No More Presidential Wars Act

Legislative history
- Introduced in the House of Representatives as H.Res. 1069 by Tulsi Gabbard (D–HI-2) on September 13, 2018; Committee consideration by House Committee on Foreign Affairs;

= No More Presidential Wars Act =

Proposed U.S. House of Representatives bill

The No More Presidential Wars Act is bill that was co-sponsored in the House of Representatives on September 13, 2018, by Tulsi Gabbard (D-HI) and the late congressman Walter Jones (R-NC) as an effort to “reclaim the responsibility Congress has [and] to be the body that declares war, to end these presidential wars that are being fought without the authorization of Congress.”

== Description ==
Per the proposed bill's summary, it:

Expresses the sense of the House of Representatives that the President is required to:
(1) Seek congressional authorization prior to any engagement of the U.S. Armed Forces against Syria, Iran, or Russia; and
(2) Consult with Congress before introducing the U.S. Armed Forces into situations of hostilities.

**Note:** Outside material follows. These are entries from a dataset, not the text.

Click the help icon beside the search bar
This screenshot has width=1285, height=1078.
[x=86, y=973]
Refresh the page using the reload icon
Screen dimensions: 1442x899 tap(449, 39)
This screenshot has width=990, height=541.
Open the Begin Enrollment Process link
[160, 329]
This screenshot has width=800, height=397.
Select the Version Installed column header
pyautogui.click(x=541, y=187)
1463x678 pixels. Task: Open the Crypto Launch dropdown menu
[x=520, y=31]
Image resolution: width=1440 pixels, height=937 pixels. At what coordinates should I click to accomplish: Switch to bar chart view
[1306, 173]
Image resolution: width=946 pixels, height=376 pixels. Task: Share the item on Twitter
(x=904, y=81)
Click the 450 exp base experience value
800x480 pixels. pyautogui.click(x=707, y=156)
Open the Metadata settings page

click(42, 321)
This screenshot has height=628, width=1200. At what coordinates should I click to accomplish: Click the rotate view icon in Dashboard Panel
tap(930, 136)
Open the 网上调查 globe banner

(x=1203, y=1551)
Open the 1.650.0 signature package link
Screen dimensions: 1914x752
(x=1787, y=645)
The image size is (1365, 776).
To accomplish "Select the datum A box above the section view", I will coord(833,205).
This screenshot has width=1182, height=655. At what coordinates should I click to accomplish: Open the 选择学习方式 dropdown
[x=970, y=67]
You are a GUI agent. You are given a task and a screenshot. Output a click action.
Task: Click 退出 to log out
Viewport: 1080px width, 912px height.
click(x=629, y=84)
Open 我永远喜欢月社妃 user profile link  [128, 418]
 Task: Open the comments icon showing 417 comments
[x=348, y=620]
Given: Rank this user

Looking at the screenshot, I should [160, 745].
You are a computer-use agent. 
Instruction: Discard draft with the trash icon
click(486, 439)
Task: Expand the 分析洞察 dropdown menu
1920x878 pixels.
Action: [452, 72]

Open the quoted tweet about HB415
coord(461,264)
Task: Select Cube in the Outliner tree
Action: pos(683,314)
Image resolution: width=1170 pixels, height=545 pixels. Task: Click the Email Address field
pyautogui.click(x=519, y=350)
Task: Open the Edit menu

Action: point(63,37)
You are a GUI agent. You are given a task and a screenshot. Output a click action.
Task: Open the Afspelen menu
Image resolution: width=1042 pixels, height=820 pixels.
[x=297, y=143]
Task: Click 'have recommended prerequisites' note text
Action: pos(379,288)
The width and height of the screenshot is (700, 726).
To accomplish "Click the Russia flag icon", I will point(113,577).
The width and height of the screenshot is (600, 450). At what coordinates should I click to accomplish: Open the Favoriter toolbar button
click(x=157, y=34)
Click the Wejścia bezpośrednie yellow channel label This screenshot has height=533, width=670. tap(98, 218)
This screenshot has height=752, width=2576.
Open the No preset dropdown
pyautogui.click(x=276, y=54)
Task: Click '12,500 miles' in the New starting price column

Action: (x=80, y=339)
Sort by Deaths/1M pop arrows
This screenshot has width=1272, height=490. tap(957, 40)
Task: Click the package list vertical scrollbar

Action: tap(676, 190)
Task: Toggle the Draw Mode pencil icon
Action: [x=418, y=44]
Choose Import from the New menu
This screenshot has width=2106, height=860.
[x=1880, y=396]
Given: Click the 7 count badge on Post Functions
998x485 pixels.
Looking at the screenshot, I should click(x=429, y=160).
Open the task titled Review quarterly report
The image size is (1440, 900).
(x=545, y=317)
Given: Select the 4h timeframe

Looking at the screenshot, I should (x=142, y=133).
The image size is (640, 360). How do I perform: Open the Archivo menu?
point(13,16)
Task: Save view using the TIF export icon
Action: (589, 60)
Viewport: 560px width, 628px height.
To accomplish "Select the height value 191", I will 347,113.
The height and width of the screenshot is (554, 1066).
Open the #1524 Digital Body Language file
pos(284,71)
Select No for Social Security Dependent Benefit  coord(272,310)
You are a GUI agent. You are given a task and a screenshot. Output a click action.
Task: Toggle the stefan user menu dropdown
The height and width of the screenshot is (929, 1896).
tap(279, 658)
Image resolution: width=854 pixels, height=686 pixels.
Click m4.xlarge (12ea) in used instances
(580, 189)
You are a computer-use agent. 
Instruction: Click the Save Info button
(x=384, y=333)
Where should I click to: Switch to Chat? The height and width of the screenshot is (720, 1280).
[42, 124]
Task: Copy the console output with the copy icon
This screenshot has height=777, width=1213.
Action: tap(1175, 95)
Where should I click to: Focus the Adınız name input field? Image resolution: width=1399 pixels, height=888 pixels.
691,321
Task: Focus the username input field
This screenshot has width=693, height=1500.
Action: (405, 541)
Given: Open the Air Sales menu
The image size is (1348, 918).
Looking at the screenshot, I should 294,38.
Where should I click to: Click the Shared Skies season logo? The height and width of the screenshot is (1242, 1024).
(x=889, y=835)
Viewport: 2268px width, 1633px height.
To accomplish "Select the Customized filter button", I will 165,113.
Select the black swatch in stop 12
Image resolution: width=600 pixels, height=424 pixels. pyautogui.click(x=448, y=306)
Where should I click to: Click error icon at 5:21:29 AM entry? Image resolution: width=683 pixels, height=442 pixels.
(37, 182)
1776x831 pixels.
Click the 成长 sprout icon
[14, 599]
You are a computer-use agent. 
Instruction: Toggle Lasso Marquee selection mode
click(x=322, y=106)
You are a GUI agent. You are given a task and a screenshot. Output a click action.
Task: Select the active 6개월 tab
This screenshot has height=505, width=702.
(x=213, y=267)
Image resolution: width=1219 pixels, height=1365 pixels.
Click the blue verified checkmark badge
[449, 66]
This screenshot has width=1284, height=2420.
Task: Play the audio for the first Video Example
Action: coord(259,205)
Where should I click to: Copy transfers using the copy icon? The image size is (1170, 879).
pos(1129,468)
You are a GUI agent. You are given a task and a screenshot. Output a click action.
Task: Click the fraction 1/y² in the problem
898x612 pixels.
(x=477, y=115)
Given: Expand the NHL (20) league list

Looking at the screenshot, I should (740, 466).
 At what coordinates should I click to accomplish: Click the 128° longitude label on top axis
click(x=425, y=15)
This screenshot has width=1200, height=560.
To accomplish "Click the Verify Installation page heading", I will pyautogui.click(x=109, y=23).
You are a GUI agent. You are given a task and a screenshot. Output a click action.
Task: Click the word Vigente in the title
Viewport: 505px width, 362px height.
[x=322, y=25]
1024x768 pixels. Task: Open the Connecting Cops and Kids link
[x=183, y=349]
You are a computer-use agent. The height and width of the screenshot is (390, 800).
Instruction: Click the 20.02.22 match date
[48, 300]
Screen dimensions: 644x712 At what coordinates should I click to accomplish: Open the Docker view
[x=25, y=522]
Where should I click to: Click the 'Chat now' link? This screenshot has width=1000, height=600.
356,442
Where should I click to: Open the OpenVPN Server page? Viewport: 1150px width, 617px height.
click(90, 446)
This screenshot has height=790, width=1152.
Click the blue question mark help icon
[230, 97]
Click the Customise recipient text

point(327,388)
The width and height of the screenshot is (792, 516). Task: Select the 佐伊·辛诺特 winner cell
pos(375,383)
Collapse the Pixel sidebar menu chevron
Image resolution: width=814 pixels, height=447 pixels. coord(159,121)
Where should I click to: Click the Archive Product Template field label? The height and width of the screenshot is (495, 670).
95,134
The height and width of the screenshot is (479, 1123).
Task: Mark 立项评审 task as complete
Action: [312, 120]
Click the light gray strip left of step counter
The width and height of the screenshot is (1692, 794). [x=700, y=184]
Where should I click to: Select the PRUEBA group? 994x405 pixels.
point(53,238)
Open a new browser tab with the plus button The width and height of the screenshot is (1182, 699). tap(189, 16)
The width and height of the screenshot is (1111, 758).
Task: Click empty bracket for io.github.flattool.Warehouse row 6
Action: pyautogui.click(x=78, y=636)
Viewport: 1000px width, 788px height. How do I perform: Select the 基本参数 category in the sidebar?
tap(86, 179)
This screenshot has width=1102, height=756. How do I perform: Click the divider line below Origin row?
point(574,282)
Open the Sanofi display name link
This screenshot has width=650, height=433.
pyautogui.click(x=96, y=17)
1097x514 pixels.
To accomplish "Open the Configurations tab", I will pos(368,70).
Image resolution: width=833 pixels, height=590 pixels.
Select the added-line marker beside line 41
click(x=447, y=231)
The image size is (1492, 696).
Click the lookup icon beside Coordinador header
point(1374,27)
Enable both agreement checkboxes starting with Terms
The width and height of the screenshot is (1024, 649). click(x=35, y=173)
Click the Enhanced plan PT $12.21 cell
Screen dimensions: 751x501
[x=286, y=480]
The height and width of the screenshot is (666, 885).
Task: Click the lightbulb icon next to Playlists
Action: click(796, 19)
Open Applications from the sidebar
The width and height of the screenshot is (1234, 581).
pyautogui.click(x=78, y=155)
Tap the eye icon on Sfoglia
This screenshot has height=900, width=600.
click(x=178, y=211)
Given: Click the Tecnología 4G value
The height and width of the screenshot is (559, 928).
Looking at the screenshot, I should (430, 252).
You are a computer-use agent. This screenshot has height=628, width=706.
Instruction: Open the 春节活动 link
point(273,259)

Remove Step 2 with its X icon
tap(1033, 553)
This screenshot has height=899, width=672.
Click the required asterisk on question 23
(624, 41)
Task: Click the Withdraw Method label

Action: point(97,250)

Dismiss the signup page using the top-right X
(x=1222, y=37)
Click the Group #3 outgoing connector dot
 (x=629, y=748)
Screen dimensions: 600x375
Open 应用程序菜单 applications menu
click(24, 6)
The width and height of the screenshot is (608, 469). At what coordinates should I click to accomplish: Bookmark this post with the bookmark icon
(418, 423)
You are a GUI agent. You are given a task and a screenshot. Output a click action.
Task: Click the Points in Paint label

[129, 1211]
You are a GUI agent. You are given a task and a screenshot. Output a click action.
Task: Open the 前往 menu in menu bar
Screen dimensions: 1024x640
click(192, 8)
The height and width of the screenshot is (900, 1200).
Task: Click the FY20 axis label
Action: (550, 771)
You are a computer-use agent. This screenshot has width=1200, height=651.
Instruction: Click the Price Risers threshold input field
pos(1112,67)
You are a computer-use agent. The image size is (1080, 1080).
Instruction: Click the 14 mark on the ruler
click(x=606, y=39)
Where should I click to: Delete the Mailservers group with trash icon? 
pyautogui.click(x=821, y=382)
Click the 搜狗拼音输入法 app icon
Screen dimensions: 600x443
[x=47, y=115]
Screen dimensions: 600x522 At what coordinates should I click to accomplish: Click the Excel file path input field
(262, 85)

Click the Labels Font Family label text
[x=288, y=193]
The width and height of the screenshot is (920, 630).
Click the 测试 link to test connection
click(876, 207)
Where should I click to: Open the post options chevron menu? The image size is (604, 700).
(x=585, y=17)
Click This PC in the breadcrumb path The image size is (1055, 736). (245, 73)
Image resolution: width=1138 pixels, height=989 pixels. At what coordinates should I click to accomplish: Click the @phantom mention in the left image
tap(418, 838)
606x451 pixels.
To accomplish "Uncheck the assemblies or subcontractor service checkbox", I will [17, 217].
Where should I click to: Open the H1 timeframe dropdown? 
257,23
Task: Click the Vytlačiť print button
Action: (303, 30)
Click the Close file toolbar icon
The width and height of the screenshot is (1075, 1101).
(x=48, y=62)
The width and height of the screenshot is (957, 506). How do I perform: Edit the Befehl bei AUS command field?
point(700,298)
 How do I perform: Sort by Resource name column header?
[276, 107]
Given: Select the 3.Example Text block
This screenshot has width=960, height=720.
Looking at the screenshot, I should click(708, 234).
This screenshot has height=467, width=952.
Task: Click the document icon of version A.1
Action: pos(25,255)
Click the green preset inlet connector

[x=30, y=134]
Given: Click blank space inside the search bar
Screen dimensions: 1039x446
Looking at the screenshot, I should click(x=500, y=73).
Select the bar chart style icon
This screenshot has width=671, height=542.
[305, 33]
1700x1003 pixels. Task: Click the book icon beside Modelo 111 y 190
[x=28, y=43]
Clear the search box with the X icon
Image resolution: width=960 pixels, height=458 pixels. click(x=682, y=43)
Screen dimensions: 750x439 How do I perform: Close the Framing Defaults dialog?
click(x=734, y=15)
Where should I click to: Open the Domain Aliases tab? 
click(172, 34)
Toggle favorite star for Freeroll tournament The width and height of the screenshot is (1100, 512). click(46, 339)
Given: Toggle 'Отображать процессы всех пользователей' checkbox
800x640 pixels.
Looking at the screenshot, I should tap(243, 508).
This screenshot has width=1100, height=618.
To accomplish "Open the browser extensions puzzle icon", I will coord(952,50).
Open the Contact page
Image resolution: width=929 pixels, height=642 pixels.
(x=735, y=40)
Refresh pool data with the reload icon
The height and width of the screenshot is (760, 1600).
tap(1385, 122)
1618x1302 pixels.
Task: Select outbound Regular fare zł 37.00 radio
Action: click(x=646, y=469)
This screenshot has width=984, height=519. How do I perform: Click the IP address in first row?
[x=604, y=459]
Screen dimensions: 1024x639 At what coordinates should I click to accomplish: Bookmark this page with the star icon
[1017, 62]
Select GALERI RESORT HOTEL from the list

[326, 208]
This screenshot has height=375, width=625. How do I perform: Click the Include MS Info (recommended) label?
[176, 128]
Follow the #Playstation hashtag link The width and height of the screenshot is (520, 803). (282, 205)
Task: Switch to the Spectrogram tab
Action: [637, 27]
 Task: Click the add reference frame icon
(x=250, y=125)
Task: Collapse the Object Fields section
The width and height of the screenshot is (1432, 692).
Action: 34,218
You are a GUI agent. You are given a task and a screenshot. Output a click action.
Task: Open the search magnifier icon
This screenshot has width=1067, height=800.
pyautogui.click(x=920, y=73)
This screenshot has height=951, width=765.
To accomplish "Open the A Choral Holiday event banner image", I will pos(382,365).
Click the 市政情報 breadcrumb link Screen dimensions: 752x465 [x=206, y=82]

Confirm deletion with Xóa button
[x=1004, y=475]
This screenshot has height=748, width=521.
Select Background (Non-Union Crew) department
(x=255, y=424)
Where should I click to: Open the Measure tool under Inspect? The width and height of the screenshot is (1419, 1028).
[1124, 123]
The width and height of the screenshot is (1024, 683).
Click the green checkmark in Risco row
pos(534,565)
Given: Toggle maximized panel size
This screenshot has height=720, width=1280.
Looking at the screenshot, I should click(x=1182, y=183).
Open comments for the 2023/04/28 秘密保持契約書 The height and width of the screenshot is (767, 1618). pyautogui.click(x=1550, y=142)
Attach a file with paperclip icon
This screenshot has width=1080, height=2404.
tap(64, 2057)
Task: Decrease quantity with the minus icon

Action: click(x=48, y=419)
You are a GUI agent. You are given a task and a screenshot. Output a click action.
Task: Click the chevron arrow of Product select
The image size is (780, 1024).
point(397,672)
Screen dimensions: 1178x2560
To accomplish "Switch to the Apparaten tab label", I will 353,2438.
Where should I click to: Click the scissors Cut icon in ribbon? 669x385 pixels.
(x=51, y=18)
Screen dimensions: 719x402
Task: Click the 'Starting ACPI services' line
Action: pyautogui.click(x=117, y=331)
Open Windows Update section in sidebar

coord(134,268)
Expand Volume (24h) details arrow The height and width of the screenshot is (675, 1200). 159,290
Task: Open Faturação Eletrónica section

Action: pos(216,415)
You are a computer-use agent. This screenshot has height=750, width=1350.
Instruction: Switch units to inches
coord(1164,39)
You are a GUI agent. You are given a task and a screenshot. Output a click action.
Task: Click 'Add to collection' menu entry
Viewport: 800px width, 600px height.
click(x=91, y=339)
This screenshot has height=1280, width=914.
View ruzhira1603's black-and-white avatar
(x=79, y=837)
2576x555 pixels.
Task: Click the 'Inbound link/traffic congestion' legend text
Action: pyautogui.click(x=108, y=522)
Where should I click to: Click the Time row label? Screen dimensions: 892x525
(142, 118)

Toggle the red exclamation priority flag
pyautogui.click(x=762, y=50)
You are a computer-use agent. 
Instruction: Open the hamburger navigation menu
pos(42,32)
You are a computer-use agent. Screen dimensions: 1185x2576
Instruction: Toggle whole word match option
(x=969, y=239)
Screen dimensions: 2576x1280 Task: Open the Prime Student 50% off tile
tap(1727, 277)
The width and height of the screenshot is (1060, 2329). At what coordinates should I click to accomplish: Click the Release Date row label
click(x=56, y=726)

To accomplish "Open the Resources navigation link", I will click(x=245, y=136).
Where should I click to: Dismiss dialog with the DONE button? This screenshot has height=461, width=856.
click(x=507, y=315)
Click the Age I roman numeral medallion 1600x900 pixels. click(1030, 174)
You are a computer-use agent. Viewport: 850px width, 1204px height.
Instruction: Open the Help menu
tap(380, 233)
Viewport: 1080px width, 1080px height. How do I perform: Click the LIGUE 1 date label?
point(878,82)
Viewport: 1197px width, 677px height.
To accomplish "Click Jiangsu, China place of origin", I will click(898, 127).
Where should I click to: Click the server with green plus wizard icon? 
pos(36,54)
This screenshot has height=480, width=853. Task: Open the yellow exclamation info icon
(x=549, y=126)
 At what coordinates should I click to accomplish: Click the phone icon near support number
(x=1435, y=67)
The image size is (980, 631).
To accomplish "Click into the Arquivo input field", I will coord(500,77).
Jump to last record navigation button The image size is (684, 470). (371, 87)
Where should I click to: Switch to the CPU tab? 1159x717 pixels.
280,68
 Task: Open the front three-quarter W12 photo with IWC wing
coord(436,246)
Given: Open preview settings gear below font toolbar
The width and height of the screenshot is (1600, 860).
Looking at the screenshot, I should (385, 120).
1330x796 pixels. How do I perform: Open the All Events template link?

Expresses the sense of the House that the use of the U.S. Armed Forces without congressional authorization is illegal and unconstitutional.

Gabbard added that they co-sponsored this bill to “reclaim the responsibility Congress has [and] to be the body that declares war, to end these presidential wars that are being fought without the authorization of Congress."

The Progressive Democrats of America supported the bill and recalled the War Powers Act to that effect. Barry Ladendorf, a director of the Veterans For Peace, and Bruce Fein, associate deputy attorney general under President Reagan, also expressed their support.

The bill was referred to the House Committee on Foreign Affairs.